**QUOTED TEXT**
Not always, but sometimes I think the code harder to read with them.

> 
>> +			blk_mq_free_rqs(set, set->tags[hctx_idx], hctx_idx);
>> +			blk_mq_free_rq_map(set->tags[hctx_idx]);
> 
> We can add one helper of blk_mq_free_map_and_rqs(), and there seems
> several such pattern.

ok, I can check, but I don't think it's useful in the blk-mq sched code 
as the tags and rqs are freed separately there, so not sure on how much 
we gain.

> 
>> +		}
>>   		set->tags[hctx_idx] = NULL;
>>   	}
>>   }
>> @@ -3348,6 +3357,21 @@ static int __blk_mq_alloc_rq_maps(struct blk_mq_tag_set *set)
>>   {
>>   	int i;
>>   
>> +	if (blk_mq_is_sbitmap_shared(set->flags)) {
>> +		int ret;
>> +
>> +		set->shared_sbitmap_tags = blk_mq_alloc_rq_map(set, 0,
>> +						  set->queue_depth,
>> +						  set->reserved_tags);
>> +		if (!set->shared_sbitmap_tags)
>> +			return -ENOMEM;
>> +
>> +		ret = blk_mq_alloc_rqs(set, set->shared_sbitmap_tags, 0,
>> +				       set->queue_depth);
>> +		if (ret)
>> +			goto out_free_sbitmap_tags;
>> +	}
>> +
>>   	for (i = 0; i < set->nr_hw_queues; i++) {
>>   		if (!__blk_mq_alloc_map_and_request(set, i))
>>   			goto out_unwind;
>> @@ -3359,6 +3383,11 @@ static int __blk_mq_alloc_rq_maps(struct blk_mq_tag_set *set)
>>   out_unwind:
>>   	while (--i >= 0)
>>   		blk_mq_free_map_and_requests(set, i);
>> +	if (blk_mq_is_sbitmap_shared(set->flags))
>> +		blk_mq_free_rqs(set, set->shared_sbitmap_tags, 0);
>> +out_free_sbitmap_tags:
>> +	if (blk_mq_is_sbitmap_shared(set->flags))
>> +		blk_mq_exit_shared_sbitmap(set);
> 
> Once a helper of blk_mq_alloc_map_and_rqs() is added, the above failure
> handling can be simplified too.
> 
> 

OK

Thanks a lot,
John

**GIVEN INFORMATION**
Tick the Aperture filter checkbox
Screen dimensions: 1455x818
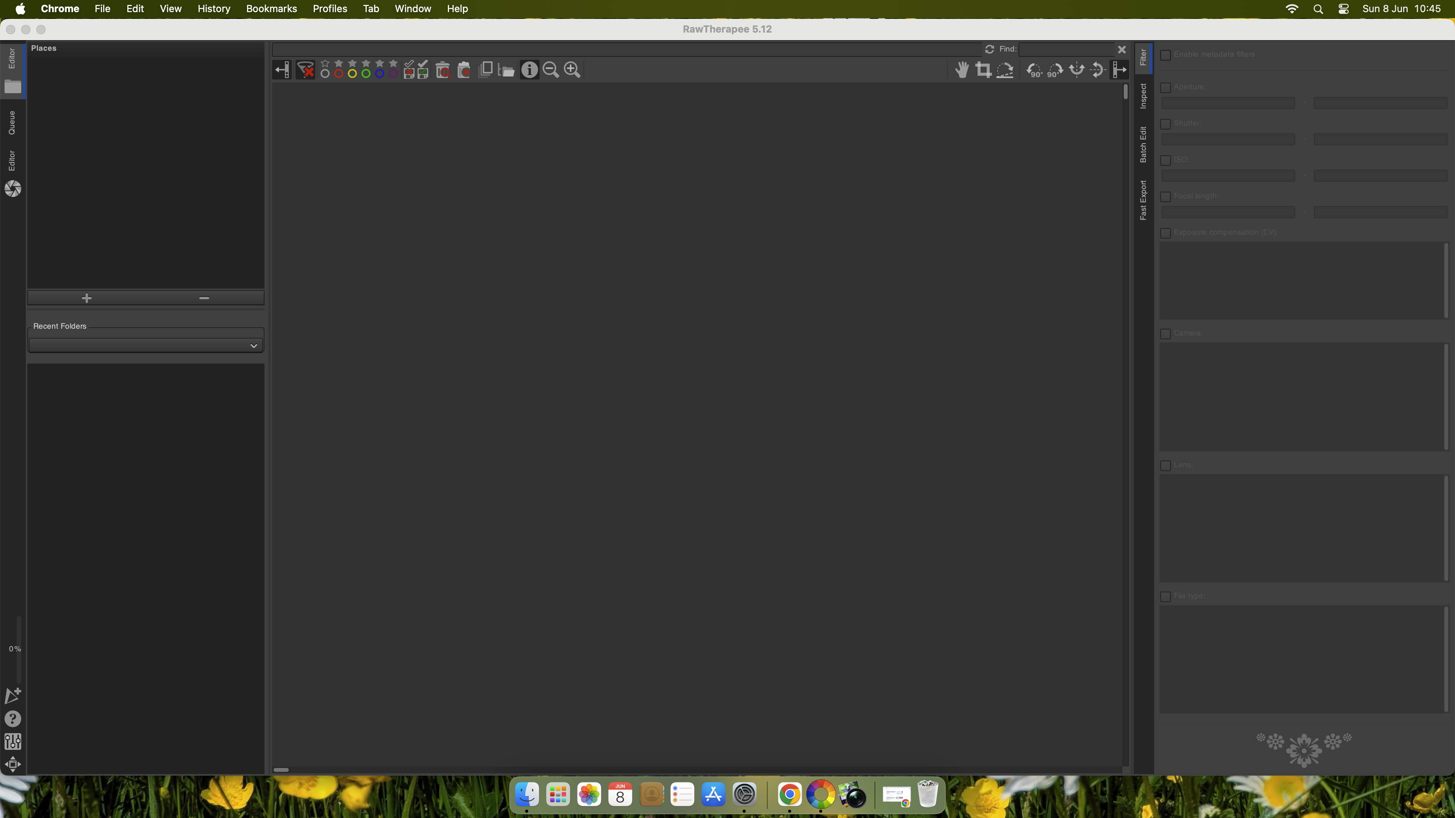tap(1165, 88)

**WHAT IS ASKED**
In the blk-mq patch discussion, why does the reply doubt that a helper would be useful in the blk-mq sched code?

**SOLUTION FOR THIS PROBLEM**
The tags and rqs are freed separately in the blk-mq sched code.